New Study: HPV Vaccine ‘Increases Chance’ of Developing Other HPV Strains – Christine Sarich

Research presented at the 2015 annual meeting of the American Association for Cancer Research has shown that women who were vaccinated against HPV had a higher risk of developing non-vaccine strains of the virus.

Approximately 60% of over 600 women between the ages of 20 and 26 who had been given the Gardasil vaccine to protect them against one of four strains of HPV (6, 11, 16, and 18) ended up being more at risk for developing an infection caused by another strain of the HPV virus.

Even more telling, unvaccinated women had lower rates of the non-vaccine, high-risk strains of HPV, which tells you that, just as Natural Society reported, the human papillomavirus isn’t likely to affect you if you aren’t vaccinated, and there are real dangers associated with Merck’s vaccine.

Dr. Diane Harper, who helped develop Gardasil, said to attendees of the Fourth International Public Conference on Vaccination: “Gardasil is largely unnecessary, and it has never been fully tested on females under the age of 15 …[there`s] little need for the vaccine”

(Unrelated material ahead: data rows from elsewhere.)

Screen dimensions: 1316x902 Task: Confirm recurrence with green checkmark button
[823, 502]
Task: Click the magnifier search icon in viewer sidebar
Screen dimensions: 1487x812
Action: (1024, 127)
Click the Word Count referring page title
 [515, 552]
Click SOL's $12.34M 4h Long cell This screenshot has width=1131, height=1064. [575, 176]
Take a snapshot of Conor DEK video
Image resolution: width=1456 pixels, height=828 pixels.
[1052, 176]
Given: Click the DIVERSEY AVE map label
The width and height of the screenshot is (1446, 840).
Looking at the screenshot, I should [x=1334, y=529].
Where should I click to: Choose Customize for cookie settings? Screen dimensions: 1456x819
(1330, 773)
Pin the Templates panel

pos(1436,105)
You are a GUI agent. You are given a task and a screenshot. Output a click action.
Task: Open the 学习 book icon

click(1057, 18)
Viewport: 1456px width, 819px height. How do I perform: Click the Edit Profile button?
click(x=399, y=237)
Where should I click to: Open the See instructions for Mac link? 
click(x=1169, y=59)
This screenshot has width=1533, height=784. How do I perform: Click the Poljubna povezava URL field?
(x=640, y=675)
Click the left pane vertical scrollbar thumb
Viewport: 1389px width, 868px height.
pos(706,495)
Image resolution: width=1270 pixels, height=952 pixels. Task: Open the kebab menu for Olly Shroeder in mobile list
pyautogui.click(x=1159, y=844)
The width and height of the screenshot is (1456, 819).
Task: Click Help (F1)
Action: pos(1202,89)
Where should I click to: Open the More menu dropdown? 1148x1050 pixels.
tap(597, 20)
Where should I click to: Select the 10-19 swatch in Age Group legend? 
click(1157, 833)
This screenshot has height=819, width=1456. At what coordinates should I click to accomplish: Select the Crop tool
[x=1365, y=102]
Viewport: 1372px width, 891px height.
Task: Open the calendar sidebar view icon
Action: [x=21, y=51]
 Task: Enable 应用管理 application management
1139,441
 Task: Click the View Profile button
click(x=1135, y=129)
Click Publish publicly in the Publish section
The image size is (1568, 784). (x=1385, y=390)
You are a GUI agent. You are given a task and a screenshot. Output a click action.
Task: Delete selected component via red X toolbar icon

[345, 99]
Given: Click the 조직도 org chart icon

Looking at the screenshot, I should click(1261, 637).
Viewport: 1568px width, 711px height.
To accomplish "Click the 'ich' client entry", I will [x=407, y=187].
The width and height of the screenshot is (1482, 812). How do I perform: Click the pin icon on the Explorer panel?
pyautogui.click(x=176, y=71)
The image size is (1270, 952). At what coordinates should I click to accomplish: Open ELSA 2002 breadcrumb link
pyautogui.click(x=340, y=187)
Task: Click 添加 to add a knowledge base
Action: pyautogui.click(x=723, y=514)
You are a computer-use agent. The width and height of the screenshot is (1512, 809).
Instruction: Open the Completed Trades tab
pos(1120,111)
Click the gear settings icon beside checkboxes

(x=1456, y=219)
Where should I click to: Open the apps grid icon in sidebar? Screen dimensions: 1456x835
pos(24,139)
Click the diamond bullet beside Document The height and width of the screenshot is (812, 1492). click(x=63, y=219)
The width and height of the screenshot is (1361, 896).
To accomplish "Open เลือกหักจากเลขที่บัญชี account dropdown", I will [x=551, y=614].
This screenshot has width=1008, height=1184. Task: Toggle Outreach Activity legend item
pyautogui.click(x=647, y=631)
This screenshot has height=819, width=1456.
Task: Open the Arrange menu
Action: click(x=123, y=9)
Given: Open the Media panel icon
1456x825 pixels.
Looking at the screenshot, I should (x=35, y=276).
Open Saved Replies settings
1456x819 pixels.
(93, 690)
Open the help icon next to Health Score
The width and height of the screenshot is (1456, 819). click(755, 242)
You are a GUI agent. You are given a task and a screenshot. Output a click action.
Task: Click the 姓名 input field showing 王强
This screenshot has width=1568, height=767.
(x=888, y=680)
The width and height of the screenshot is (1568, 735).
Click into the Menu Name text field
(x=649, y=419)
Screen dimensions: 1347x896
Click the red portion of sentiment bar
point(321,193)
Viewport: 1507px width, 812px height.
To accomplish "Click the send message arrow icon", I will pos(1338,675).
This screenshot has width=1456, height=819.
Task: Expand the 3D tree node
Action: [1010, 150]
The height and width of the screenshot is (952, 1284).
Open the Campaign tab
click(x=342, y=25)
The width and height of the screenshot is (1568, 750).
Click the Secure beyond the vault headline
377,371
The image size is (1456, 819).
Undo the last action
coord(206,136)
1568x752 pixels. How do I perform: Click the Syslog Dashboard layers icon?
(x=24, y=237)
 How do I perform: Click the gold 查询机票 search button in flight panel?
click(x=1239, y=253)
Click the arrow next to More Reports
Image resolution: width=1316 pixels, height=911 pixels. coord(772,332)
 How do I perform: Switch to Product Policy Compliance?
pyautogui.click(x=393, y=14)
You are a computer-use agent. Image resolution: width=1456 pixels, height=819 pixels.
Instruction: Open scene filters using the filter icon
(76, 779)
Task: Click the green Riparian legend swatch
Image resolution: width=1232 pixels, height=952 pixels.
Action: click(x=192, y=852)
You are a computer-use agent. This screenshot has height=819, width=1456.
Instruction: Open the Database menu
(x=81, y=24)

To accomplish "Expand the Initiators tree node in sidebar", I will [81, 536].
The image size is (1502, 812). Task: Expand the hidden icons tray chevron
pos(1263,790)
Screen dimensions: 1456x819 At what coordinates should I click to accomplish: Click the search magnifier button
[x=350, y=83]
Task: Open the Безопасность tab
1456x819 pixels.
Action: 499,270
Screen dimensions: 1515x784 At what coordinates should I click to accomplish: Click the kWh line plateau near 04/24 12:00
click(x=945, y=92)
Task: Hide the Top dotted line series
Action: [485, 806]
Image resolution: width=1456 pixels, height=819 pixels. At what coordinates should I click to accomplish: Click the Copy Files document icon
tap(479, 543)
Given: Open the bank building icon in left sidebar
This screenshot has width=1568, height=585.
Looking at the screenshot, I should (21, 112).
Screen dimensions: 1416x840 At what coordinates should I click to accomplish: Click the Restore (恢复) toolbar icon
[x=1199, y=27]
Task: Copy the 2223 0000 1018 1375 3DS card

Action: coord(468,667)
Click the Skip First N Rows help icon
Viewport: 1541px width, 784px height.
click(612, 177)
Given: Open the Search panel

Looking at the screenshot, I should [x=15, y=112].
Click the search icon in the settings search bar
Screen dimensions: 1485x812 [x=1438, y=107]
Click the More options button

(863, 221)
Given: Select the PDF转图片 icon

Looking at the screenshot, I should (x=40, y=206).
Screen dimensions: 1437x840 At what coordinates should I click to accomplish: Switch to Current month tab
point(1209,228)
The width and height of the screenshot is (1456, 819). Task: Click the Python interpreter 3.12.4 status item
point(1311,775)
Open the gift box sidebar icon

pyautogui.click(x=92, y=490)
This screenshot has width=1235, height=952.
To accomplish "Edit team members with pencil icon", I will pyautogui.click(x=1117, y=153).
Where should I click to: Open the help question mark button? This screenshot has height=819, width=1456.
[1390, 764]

Sadly, the researchers of the study suggested that women who had already received three doses of the original four-strain Gardasil vaccine, get another new shot of Gardasil that contains nine different strains. The FDA has approved this ‘new and improved’ Gardasil that now contains an additional five types of HPV – 31, 33, 45, 52, and 58 – even though 213 women who received Merck’s original HPV vaccines sued the company after being permanently damaged, with complaints varying from anaphylaxis to miscarriage.

The vaccine can’t protect against all strains of HPV anyway; there are over 100.